2) He has experience with many different lifts and can offer some great insight.
3) if nothing else your rig will become a little more badass just from being around his shop...it just wears off that way.
 
Looks to be about an hour and a half away, which just gives me an excuse to get on the road! a better deal is ALWAYS good especially for a senior in high school who is unsuccessfully job searching!
 
Does anyone know what kind of prices and services are offered at the big 4x4 place up in Boone? I can't recall their exact name...
 
Welcome to the forum! You've gotten some great advice on the lifts already. Have you considered painting your bumper and grill? I spray bombed my Laredo grill and it came out looking great. I hit it with some 120 grit to scuff it up some and then through two coats of flat black on it. Should work on the bumper as well.
 
Welcome to the forum! You've gotten some great advice on the lifts already. Have you considered painting your bumper and grill? I spray bombed my Laredo grill and it came out looking great. I hit it with some 120 grit to scuff it up some and then through two coats of flat black on it. Should work on the bumper as well.

X2 did my Laredo also. although i used 320 grit, and a red scotch brite and bedlined mine
 
when i first started looking for xj lifts i thought rusty's was the best from their advertising but was proven wrong.

i went with Rubicon Express. i did the 3.5" lift which was enough to clear 31s no problem. get that then add a one inch spacer in the front and a shakle in the back and bam.....except with 4.5" an adjustable control arm would be a good idea.

i am a senior in high school aswell and am on a budget myself. so a huge lift sounds like a good idea but three inches of suspension on an xj can go a long way. remember that

ps i have seen an xj squeeze in 37s on two inches of lift....
 
so the 3.5" (is it the SuperFlex-add-a-leaf?) is on your rig thats in your build page, the 93 laredo? Thats a pretty fine looking lift.....
would it be possible to go with something like that, or even a RC 3" and get another 2 or so inches off an s-10 bastard pack and shackles or something?

ALSO: what are some more popular places to wheel in our area? I've been restricted to friends' farms and such since I'm going light on my stock setup and am completely new to offroading.....

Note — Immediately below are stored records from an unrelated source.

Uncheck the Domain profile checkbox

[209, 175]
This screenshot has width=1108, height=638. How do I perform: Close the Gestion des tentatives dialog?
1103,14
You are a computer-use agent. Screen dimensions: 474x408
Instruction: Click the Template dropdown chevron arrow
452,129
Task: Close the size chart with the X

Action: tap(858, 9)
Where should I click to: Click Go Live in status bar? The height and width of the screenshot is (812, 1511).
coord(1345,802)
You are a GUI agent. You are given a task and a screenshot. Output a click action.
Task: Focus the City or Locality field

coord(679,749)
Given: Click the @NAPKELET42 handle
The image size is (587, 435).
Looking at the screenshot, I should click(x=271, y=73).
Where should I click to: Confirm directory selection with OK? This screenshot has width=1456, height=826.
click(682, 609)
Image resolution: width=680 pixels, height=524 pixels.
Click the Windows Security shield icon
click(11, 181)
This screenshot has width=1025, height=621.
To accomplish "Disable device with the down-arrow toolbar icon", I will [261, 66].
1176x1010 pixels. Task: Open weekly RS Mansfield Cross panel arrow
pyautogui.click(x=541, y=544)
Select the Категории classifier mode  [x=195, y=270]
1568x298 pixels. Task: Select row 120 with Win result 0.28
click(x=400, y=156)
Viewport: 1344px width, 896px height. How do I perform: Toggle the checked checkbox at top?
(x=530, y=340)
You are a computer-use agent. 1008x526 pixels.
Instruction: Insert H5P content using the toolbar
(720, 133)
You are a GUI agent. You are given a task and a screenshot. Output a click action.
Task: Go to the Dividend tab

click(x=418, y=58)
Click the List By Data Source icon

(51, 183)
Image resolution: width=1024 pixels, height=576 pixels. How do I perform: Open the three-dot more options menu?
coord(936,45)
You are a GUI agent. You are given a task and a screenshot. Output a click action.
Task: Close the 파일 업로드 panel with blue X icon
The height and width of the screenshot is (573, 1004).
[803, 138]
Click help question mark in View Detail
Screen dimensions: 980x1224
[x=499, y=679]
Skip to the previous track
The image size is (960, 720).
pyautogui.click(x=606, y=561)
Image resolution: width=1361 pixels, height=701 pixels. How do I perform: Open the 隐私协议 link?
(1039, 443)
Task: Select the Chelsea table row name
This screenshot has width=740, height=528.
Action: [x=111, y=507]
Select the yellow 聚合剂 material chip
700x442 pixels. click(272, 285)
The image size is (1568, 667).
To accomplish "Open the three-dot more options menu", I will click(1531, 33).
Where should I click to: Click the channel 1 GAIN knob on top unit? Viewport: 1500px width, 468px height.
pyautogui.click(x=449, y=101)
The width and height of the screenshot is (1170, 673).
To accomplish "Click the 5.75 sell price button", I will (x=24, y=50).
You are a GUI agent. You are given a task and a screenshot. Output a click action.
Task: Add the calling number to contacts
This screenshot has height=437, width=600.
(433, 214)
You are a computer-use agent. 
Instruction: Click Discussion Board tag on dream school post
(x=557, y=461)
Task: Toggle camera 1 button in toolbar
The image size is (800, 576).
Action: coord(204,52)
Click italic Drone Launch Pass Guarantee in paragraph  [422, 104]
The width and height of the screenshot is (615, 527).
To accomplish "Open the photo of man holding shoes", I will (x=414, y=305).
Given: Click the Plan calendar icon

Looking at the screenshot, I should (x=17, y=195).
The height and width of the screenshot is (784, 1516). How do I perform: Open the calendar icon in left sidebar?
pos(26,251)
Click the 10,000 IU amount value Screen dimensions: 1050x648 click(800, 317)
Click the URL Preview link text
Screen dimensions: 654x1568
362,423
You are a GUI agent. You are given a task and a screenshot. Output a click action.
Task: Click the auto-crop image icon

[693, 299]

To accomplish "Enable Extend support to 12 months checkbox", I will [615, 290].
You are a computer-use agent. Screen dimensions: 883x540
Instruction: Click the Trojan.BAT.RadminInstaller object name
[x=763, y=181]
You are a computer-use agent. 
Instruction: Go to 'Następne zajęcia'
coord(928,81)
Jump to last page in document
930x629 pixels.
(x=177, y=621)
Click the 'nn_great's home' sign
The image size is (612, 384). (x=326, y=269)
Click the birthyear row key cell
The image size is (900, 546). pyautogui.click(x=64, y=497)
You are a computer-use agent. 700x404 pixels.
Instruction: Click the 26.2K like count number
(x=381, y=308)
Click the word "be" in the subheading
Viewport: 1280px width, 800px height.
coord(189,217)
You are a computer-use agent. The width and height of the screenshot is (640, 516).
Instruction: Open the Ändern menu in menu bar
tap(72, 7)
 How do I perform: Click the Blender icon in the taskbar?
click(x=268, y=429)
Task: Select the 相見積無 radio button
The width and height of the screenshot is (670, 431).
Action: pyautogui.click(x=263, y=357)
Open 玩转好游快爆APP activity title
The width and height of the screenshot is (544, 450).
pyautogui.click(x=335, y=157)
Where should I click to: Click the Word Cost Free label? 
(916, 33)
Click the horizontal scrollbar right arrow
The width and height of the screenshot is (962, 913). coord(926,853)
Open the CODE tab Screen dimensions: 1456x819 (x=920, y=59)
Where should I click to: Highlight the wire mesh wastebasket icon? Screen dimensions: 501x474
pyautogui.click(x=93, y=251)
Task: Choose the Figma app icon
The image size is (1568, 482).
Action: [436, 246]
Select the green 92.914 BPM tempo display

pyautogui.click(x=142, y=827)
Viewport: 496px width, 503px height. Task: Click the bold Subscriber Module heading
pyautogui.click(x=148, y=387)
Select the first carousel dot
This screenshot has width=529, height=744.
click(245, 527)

EDIT: and yes, I'm planning on spraying my grill this week if I get around to it! I'll probably end up buying a good condition junker bumper thats already black if its relatively cheap... theres just something about a black grill and bumper on an xj that really pushes the envelope.... I love it ha!
 
Ive got the RC 4.5 lift on mine and for the price I got it for I cant complain. Now I dont bash mine to hard off road but I can get up a 20in wall with 1 tire and the rest flat. Not bragging but ride quality on a DD Id deff buy the RC lift again. add that flex with sway bar disconects and a little longer brake line up front and I truly cant complain.
 
ALSO: what are some more popular places to wheel in our area? I've been restricted to friends' farms and such since I'm going light on my stock setup and am completely new to offroading.....
You can do URE or Callalantee in a stock'er if you wheel with some sense. If your interested contact ord.sgt.NC26 on here and go to Callalantee next weekend, there is a thread under upcoming events. He runs a stock M38 up there with no problems, and I think there will be some other stock or close to stock there with him too.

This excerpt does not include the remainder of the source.